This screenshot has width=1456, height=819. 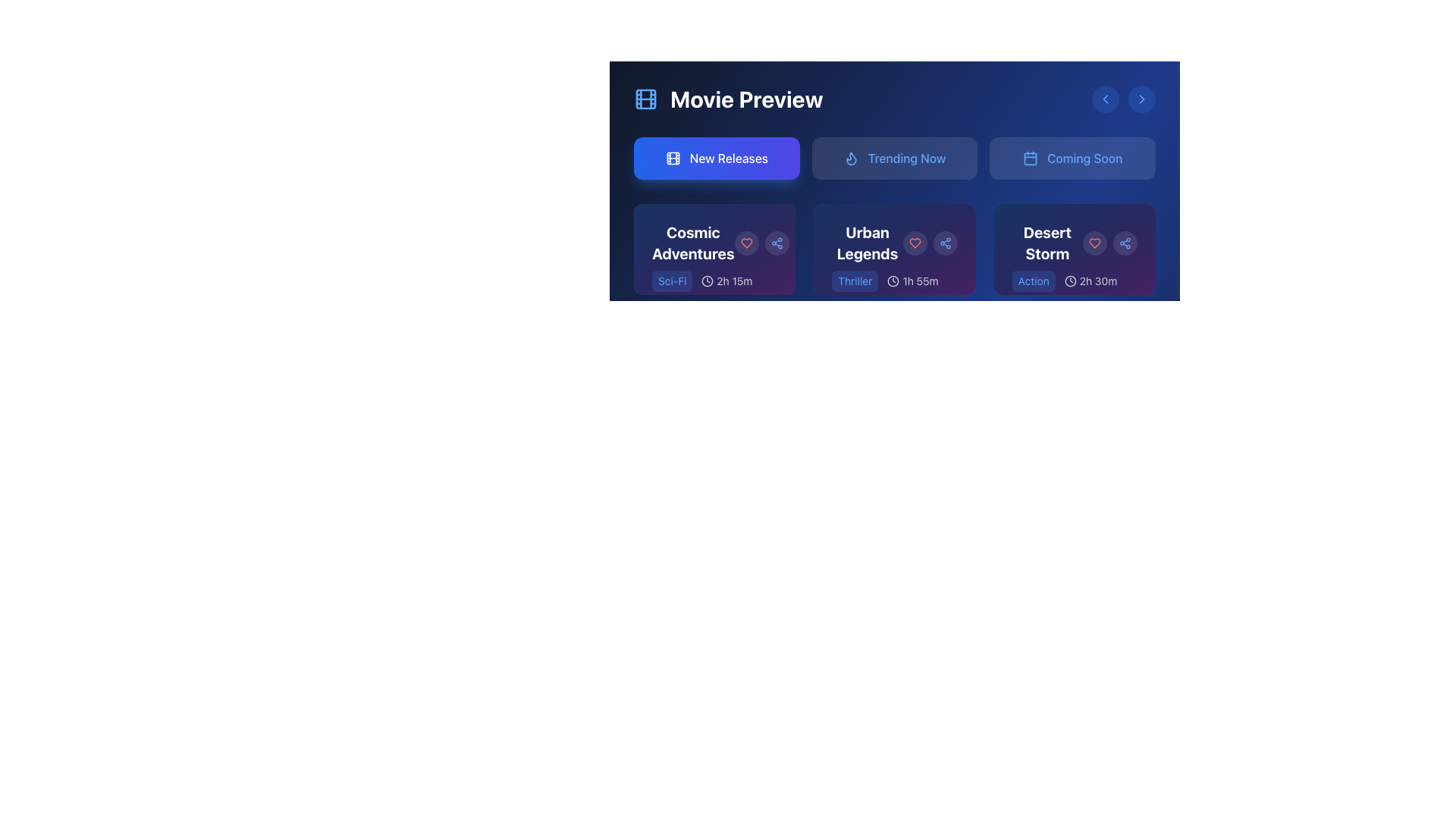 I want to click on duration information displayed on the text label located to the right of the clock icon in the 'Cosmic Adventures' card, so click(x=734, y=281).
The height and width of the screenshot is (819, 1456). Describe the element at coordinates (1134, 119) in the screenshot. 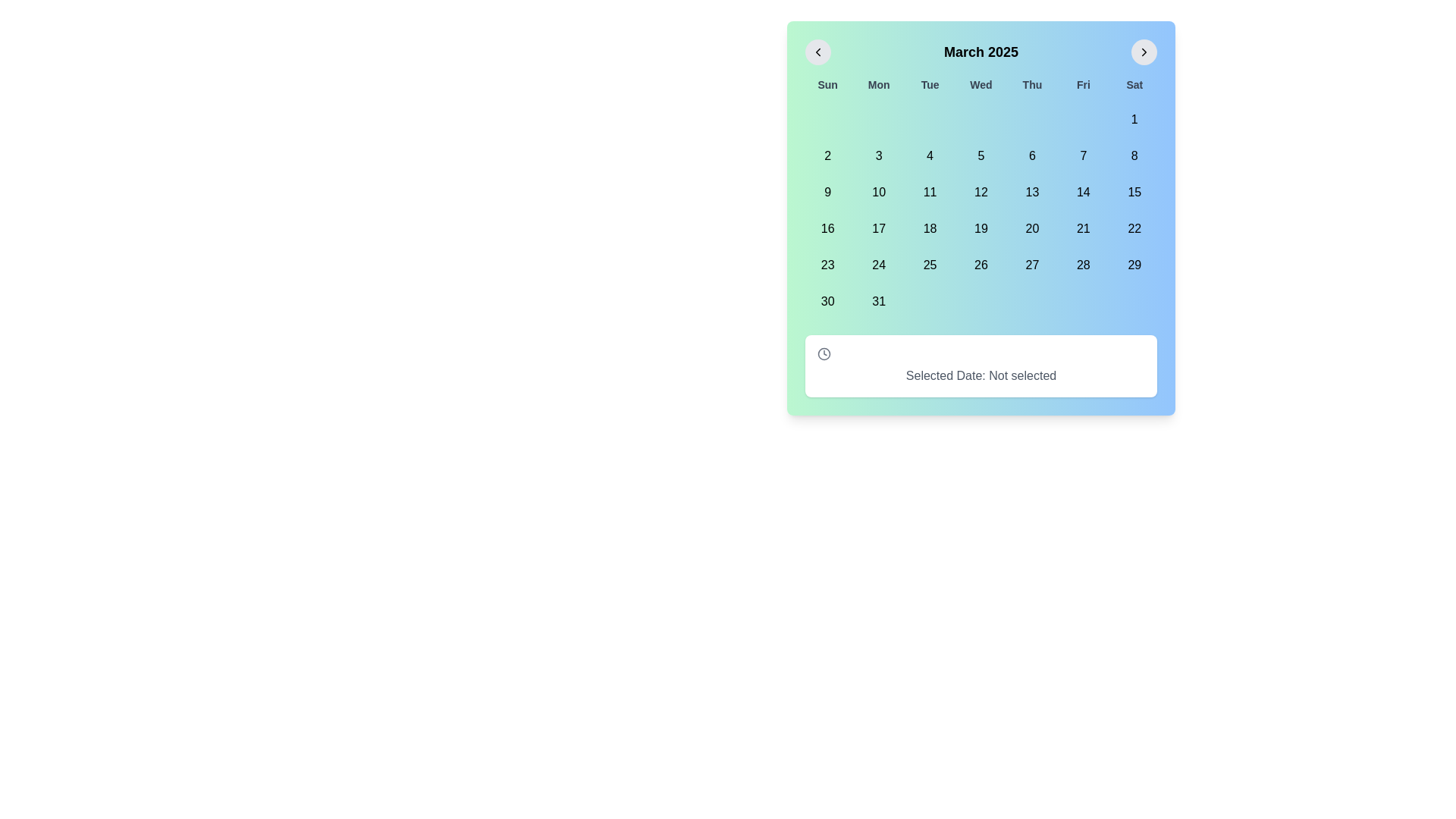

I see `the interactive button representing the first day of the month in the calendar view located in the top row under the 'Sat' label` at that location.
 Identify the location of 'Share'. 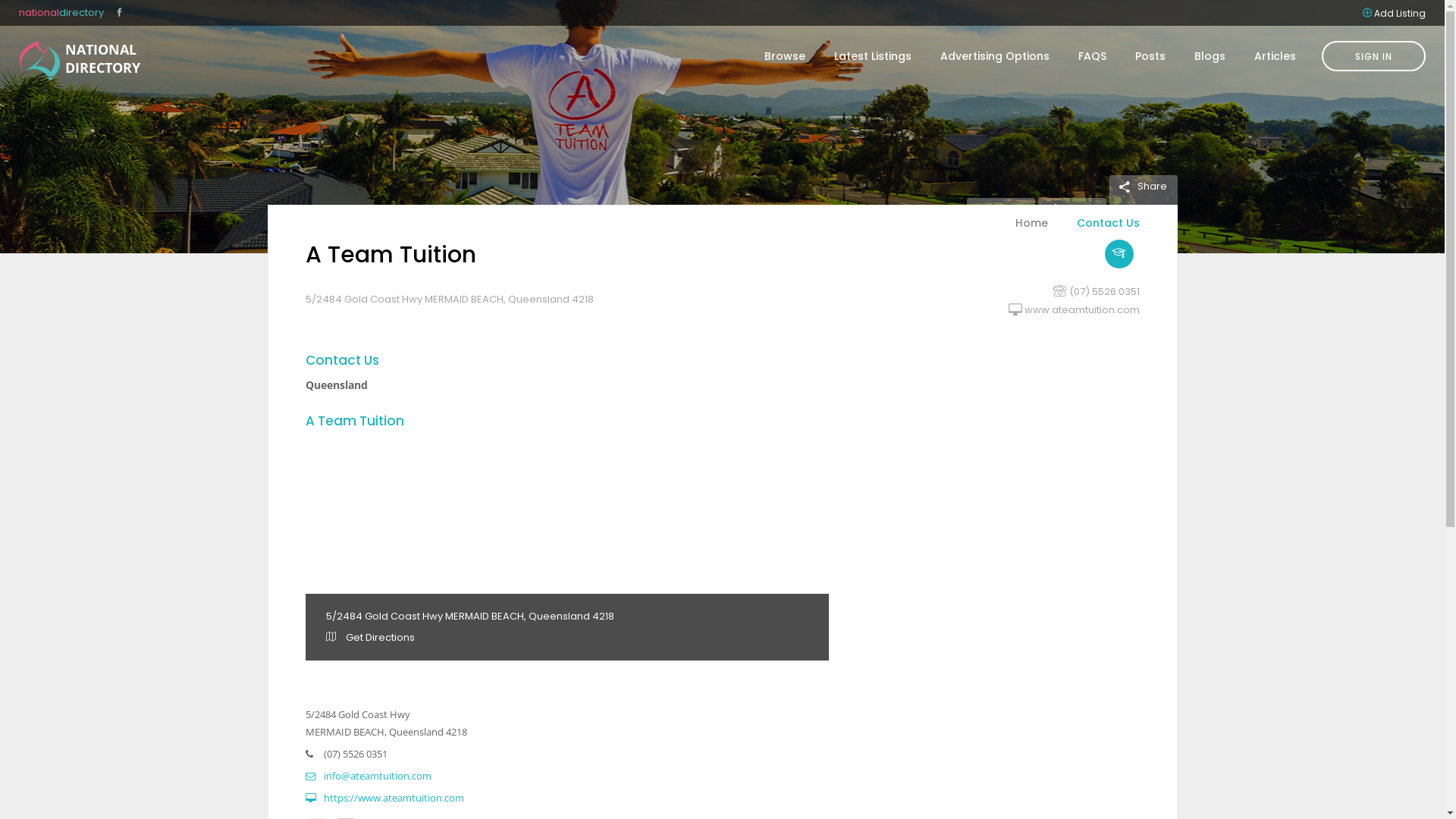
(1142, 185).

Description of the task:
Rewrite the stretch from the line containing "The height and" through the end of the records, swapping "Identify" for "Pinpoint" and changing nothing else. Omit the pictures from your answer.

Output of the exercise:
The height and width of the screenshot is (819, 1456). Describe the element at coordinates (1134, 119) in the screenshot. 

I see `the interactive button representing the first day of the month in the calendar view located in the top row under the 'Sat' label` at that location.
 Pinpoint the location of 'Share'. 
(1142, 185).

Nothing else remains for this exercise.